> _Given passage_
A mother-of-three ruthlessly exploited male chauvinism to evade British, US and Nazi intelligence agencies as she brazenly ran spy networks for the Soviets, a new book says.
Ursula Kuczynski was a German Jew and committed Communist who nearly asassinated Hitler and went on to live a double-life as a major in the Red Army, raising her children in the Oxfordshire countryside while running rings around MI5 agents attempting to locate her.
She took the name Ruth Werner when living in Great Rollright in the 1940s and knew her way around a cake tin as well as spy code, subterfuge and smuggling radio parts and nuclear secrets across borders.
The Times associate editor Ben Macintyre chronicles her life in his latest book Agent Sonya: Lover, Mother, Soldier, Spy. He tells Jesse Mulligan she was an extraordinarily brave, complex character, willing to risk her life and family to defeat Fascism, but was also a radical, totally committed to Communist revolution.
MacIntyre is non-fiction's answer to Graham Greene. Writing a historical account of a real spy's life allows him to look at all aspects of a story fictional writers focus on – love, betrayal, romance and adventure, he says.
He was once tapped on the shoulder and asked to be a spy himself, but it was a role he knew wouldn't suit his temperament. "I couldn't keep a secret," he says.
“The great thing about the spy world is it’s all true and spies kind of have a sense of their own theatre I think, particularly someone like agent Ursula Kuczynski who wrote about her own life as if it was a novel and she never made anything up."
Before being ordered from Switzerland to England, Kuczynski had traversed through Shanghai, Nazi Germany and Japanese-occupied Manchuria. She ended up agonising about whether to kill the nanny of her children in Switzerland, after discovering that individual had attempted to hand her in to the authorities, being fearful Kuczynski may not take her to England with the children she loved. In the end, Kuczynski fled without executing the woman and still evaded capture.
While in England she communicated with her Red Army superiors via a radio transmitter she hid near her rural village home in Oxfordshire. British intelligence picked up the signal and knew of her general location.
She dumped items in the hollow of a tree two miles from her home for other Soviet operatives to collect and smuggle out of the country.
The spy would liaise with her fellow intelligence operatives in London, leaving chalk marks on the corner of a street as signals there were items ready for collection.
MacIntyre says as a German Jew she was committed to destroying Fascism and like many Germans during that period, she believed the only force capable of doing so was Communism.
“She came very close to assassinating Hitler at one point and that’s a story that’s never been told before. She came up with a plot to kill Hitler in his favourite restaurant in Munich. So, she was completely ‘on our side’ at that point. But then, of course, history pivots and at the end of the war comes the Cold War.”
In Shanghai she was recruited into Soviet military intelligence by Agnes Smedley, an American novelist and journalist. Smedley had been recruited as a spy by the Russians during the 1920s. She wrote a semi-autobiographical novel Daughter of Earth and had chronicled the communist forces in the Chinese civil war.

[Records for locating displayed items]

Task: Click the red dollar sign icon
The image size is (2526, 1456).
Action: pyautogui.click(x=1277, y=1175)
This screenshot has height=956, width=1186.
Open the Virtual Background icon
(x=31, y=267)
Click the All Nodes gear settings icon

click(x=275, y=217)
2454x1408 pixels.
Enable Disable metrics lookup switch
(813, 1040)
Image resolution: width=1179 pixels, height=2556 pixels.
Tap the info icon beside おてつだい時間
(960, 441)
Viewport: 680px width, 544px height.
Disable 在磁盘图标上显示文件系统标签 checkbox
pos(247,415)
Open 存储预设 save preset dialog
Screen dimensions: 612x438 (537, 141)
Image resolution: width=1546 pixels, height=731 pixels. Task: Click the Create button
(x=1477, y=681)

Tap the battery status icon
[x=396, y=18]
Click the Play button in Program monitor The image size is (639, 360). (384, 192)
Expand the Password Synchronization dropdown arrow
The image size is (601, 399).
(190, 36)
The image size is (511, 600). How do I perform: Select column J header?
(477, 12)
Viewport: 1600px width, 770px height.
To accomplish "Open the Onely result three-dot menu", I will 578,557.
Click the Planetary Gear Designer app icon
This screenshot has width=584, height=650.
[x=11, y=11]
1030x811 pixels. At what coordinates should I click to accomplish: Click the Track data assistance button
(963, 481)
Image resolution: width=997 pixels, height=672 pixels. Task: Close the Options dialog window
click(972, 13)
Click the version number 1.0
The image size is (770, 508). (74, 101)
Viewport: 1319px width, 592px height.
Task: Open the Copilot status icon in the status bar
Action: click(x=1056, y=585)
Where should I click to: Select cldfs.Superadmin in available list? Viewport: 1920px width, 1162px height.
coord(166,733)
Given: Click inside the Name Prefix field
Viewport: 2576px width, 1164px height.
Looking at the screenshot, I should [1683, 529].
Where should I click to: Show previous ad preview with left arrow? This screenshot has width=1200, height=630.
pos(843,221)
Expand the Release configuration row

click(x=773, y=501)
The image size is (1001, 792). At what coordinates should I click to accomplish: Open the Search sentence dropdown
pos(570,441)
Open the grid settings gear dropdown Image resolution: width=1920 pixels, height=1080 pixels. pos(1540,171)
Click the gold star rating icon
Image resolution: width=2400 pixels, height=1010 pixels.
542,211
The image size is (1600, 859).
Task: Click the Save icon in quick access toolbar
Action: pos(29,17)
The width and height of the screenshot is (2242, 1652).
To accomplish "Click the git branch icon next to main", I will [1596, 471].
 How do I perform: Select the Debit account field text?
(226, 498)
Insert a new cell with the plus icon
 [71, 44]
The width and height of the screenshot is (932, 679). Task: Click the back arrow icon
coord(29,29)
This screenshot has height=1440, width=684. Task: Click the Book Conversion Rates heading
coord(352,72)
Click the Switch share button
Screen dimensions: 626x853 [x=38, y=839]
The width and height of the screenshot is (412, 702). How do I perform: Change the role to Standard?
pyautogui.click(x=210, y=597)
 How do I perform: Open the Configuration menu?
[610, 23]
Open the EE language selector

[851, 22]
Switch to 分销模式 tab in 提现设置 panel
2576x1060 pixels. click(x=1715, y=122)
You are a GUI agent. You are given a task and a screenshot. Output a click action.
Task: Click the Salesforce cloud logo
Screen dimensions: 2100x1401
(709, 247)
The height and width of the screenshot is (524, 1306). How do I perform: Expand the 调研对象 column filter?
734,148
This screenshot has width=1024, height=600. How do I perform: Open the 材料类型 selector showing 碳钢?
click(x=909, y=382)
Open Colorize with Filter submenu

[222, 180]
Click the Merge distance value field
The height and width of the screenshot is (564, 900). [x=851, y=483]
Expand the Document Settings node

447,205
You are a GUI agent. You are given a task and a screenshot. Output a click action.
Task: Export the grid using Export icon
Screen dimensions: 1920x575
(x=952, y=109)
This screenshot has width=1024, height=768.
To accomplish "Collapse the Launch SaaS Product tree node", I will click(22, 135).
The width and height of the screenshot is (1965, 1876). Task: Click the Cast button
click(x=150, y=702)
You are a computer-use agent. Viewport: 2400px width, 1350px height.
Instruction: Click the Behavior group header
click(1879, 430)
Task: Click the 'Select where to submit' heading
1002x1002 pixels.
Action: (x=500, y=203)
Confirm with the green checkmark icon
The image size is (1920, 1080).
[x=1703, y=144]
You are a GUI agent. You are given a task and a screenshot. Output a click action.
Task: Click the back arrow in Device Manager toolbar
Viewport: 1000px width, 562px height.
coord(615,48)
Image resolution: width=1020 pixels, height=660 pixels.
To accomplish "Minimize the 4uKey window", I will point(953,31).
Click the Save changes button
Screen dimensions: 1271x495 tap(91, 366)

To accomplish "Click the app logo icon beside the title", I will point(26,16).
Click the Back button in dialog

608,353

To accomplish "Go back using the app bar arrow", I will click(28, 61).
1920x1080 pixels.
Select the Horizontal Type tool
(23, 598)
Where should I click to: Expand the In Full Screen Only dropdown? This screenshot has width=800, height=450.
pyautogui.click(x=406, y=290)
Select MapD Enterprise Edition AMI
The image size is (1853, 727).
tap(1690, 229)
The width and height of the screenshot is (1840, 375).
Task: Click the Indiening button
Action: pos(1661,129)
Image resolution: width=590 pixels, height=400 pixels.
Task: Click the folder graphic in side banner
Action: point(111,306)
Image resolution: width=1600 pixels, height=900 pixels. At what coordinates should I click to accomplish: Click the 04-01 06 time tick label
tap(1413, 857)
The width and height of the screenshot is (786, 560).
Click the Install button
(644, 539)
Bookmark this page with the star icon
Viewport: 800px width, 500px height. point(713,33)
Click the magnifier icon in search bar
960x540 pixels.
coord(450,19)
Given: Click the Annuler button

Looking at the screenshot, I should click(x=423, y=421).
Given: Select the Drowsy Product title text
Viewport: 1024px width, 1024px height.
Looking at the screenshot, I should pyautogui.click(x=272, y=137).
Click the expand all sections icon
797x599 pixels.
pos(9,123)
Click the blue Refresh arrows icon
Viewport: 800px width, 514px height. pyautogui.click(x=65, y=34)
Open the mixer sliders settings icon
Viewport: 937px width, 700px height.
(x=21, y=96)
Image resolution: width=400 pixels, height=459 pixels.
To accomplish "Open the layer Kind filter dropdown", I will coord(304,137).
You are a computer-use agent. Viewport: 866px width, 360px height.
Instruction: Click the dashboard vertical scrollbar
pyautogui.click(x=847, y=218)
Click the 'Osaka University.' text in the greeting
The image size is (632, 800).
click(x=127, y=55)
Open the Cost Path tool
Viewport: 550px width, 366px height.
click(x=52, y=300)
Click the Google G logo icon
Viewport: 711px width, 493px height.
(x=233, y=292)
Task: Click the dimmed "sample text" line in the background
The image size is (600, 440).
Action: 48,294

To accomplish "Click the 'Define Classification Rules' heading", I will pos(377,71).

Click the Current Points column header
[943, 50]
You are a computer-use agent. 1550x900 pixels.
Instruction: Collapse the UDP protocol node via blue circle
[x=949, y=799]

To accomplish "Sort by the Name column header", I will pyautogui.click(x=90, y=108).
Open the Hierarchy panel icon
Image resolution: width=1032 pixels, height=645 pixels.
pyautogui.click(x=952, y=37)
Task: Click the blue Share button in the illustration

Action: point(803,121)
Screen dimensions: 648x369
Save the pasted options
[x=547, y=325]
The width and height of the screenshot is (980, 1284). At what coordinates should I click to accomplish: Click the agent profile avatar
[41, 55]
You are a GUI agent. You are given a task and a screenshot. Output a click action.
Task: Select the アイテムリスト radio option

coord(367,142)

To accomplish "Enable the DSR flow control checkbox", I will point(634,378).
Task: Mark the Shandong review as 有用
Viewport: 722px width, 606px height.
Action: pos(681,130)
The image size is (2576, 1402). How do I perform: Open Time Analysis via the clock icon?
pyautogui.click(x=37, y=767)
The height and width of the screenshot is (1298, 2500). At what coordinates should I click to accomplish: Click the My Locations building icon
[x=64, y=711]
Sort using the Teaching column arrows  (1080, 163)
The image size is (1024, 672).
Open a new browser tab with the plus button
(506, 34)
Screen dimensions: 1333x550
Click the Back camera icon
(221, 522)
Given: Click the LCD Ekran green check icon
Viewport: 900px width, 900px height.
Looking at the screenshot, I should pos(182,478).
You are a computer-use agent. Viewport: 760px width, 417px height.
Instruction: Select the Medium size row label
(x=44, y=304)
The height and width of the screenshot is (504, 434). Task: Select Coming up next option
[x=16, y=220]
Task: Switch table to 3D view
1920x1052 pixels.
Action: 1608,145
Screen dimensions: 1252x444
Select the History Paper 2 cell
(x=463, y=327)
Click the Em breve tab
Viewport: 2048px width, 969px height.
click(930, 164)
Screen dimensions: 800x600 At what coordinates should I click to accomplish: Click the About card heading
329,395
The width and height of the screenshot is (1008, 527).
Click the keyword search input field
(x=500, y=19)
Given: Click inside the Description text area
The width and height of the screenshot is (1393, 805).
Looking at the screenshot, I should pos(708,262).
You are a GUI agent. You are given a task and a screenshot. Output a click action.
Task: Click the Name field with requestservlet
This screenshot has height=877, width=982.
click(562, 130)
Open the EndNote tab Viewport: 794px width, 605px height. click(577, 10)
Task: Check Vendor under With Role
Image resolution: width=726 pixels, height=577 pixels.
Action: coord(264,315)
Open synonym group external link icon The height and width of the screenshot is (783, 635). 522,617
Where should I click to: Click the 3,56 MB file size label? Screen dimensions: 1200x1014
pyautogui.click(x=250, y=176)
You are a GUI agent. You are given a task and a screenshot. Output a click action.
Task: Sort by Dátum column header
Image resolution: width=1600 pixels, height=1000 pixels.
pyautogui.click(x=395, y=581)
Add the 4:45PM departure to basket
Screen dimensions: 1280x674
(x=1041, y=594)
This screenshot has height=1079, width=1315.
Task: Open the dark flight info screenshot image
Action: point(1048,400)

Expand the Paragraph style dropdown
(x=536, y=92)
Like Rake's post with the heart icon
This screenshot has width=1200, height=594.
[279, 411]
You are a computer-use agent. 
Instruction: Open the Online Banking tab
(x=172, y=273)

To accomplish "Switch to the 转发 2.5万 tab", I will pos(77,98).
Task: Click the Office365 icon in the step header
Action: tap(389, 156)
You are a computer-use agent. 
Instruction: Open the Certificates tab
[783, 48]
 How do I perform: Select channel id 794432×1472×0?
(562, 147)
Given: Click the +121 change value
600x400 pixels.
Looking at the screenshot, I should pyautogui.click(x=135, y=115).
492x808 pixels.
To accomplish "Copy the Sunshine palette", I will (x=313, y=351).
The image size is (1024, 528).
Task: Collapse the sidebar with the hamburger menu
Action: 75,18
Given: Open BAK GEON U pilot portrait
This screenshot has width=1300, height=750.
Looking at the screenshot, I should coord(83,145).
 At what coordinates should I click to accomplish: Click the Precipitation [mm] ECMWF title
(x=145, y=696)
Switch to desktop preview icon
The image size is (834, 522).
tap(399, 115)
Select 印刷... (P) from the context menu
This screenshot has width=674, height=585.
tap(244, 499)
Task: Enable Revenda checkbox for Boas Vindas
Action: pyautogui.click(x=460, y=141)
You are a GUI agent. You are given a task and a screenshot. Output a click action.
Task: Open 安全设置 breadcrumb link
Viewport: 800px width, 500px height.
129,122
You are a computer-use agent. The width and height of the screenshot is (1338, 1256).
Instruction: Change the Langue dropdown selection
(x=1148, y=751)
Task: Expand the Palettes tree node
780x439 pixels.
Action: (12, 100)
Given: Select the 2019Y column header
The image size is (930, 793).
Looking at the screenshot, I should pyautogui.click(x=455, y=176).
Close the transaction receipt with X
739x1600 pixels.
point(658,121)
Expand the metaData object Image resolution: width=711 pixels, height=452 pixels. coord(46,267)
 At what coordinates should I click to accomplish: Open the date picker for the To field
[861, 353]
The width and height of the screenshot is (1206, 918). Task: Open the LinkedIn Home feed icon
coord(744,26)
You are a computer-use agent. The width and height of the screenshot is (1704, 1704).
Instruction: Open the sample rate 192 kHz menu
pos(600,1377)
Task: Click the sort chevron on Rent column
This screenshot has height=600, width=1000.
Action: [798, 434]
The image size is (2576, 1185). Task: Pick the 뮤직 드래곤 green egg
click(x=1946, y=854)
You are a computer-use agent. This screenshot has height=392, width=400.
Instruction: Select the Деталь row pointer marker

> _Required work_
**a)** According to the article on Ursula Kuczynski, why did she turn to Communism? Answer in one to three sentences.
**b)** Write the next part of the article on Ursula Kuczynski, picking up after its final sentence.

> _Results_
**a)** As a German Jew, she was committed to destroying Fascism. Like many Germans at that time, she believed Communism was the only force capable of doing so.

**b)**
Smedley passed Kuczynski on to another Soviet spy, German journalist Richard Sorge, codenamed 'Ramsay'. He was once described by James Bond creator Ian Fleming as the “most formidable spy in history”.
In Bond fashion, Sorge recruited Kuczynski and seduced her, the pair then having a passionate but short-lived love affair. She became his number two while operating in Shanghai.
MacIntyre says creativity is an essential requirement in the world of espionage, a quality Kuczynski used throughout her active service.
“Espionage is, in lots of ways, about imagination, imagining yourself into another life and being someone who you may not really be. That think that is a kind of central human obsession for some people.”
Kuczynski championed the proletariat and worked towards world revolution, but personal ambition, as well as ideology and empathy, drove her, MacIntyre says. The thrill of adventure, romance and intrigue is intoxicating to many spies, and to some it is addictive and hard to stop.
“Every spy believes they are doing it for higher reasons, the greater good. They are following a greater cause. But then again, I’ve never come across a spy who did not have other qualities as well and that Don Maclean and all the spies we’re familiar with – they are all driven by other things.”
She had three children by three different men and she used her gender, her motherhood and domestic status as perfect cover for her activities.
She was under-estimated because she was a women and exploited that type of misogamy and sexism, particularly when British military intelligence discovered her radio signal coming out of Oxfordshire and came after her.
“She had this kind of in-built camouflage and she used it ruthlessly. She knew exactly what she was doing.
"When MI5 finally caught up with her she made sure when they knocked on the door of the little village of Great Rollright in Oxfordshire, she had an apron on and she was cooking a birthday cake for her son. They took one look at her and she ‘this can’t be the right person, she’s a mother and housewife, so we better move on’.”
Kuczynski had opened the door to the MI5 interrogator and said “oh, should I fetch my husband?” Her husband was also aligned with Soviet intelligence.
From 1943 she also worked as a courier for the USSR's 'Atomic spies' Klaus Fuchs and Melita Norwood.
Her success hastened the development of the Soviets' nuclear bomb, tested in 1949.
She finally fled England when Fuchs was arrested and put on trial, fearing her cover would be blown.
British security files show a report was written after operatives interviewed her. Although suspicion existed, it concluded she couldn’t be involved because she was a mother and was therefore too busy to be a spy.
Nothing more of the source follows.